Most of the hoo-roar during these games, of course, has centered around the rigged judging in the pairs figure skating competition. Set aside for a moment that the offense was egregious even by the relaxed if not downright recumbent standards for this sport; in this case, the collusion did not involve merely a quid pro quo between two rogue judges but between two national skating federations. And never mind that the leading offenders were the French, who would always sweep the quadrennial competition if cynicism were a medal event.

The vote-fixing last week illuminated a need for the International Olympic Committee to assert control over its games. Instead of allowing the International Skating Union to set the rules at the Olympics, the IOC ought to impose its own standards.

Throwing out high and low judges’ scores would be a good start. So would banishing corrupt judges, like the froofy Frenchwoman Marie Reine Le Gougne, not just for a year or two but for life. If the skating union doesn’t like it, they can stage their little competition somewhere else.

But what this scandal illuminated even more is that fixing has been a regular fixture in figure skating. The old Soviet bloc may have raised it to an art form, but they hardly invented it.

The reputation of ice dancing is even more sullied—though that’s misleading, since it implies that the sport ever had been regarded as honestly run. Just four years ago, a Ukrainian judge in this event was caught on tape fixing a competition; sure enough, he was back on the job in Salt Lake City.

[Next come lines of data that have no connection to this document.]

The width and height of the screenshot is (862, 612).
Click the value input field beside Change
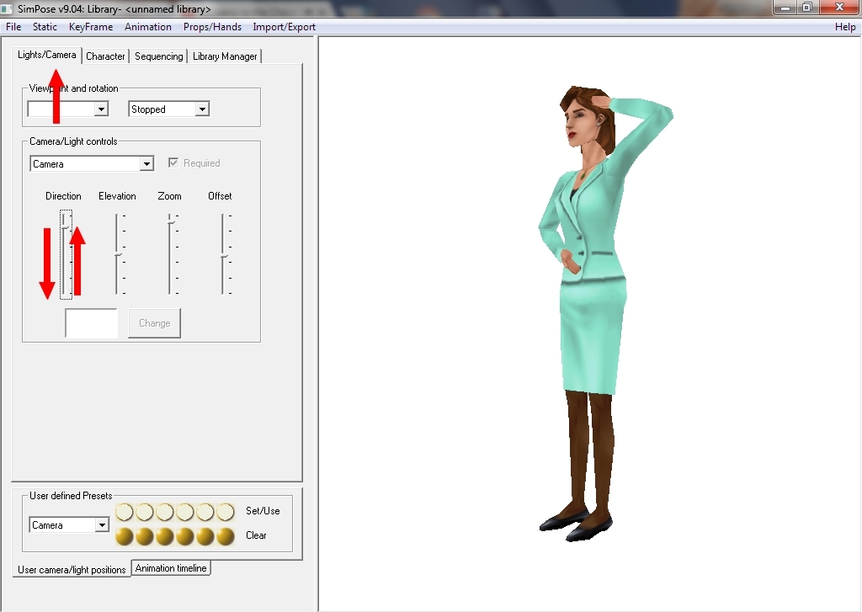tap(91, 323)

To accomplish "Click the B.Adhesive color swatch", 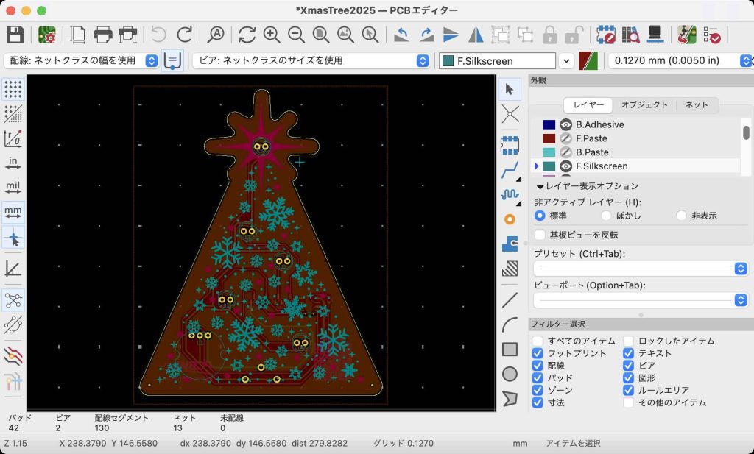I will click(549, 125).
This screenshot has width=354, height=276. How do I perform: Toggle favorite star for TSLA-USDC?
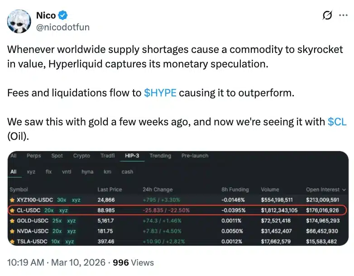pos(12,242)
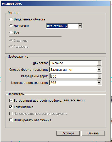This screenshot has width=112, height=142.
Task: Choose the Диапазон radio option
Action: pos(11,26)
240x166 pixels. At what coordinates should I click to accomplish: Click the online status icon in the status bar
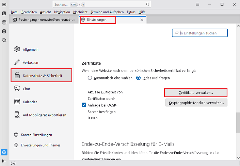point(13,163)
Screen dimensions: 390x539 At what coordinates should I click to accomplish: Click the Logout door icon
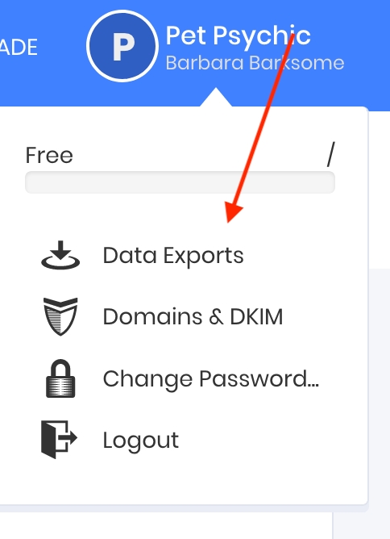coord(59,439)
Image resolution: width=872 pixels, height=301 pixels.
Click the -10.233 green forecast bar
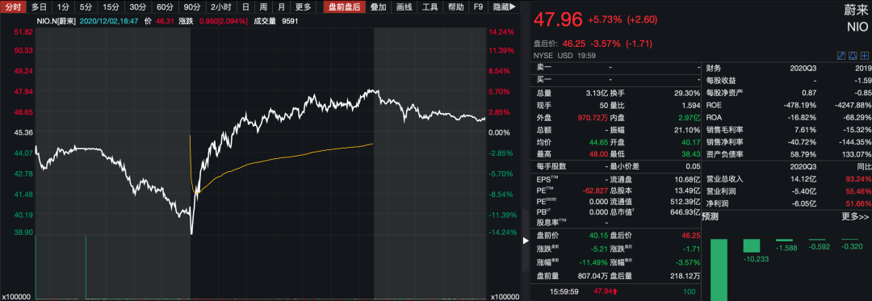752,246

But the problems in these skating events only illuminated the history of corruption in other Olympic events. Some commentators, for example, recall how cheating judges defrauded American boxer Roy Jones in a fight he clearly had won at the Seoul Games. That bout brought to mind other fixes, both proven and suspected, at other Olympiads. And those cases of rigged judging recalled highly subjective marks occasionally given in gymnastics, the Summer Games’ equivalent to figure skating.

And the occasional deviltry of judges leads us directly into the even more frequent instances of cheating by athletes as they seek to get an Olympic edge. Just last year, evidence of doping led officials to strip Finland’s cross-country ski relay team of a crown it had won the day before. In Sydney two years ago, several dozen athletes were sent home after testing positive for banned drugs. Most sobering of all, a majority of Olympians surveyed in a 2000 poll said they would use a performance-enhancing substance, even with the knowledge that it would cause their death within 15 years, if taking the drug would guarantee them a gold medal.

The cheating by Olympic athletes, from sprinter Ben Johnson to the testosterone-clanking East German women of the ’70s, should only serve to remind us that the Olympic ideal is mostly ignored even by Olympic organizers. Salt Lake City, for all its Mormon purity, paid bribes to get the games—and IOC executives, led by the now retired Juan Antonio Samaranch, who made Castro look like a democrat, aggressively solicited them. Atlanta paid bribes to win the 1996 Summer Games. Sydney paid bribes. At least until now, just about everyone else has showered the selection committee with cash and prizes, too.

Free and honest competition may be the ideal, but cheating and corruption are the norm for just about every game we’ve ever devised. Perhaps it is our human nature to seek an edge by any means available.

Pick your sport. In professional baseball you can point to corked bats and, according to some players, usage of illegal steroids that reaches almost epidemic proportions.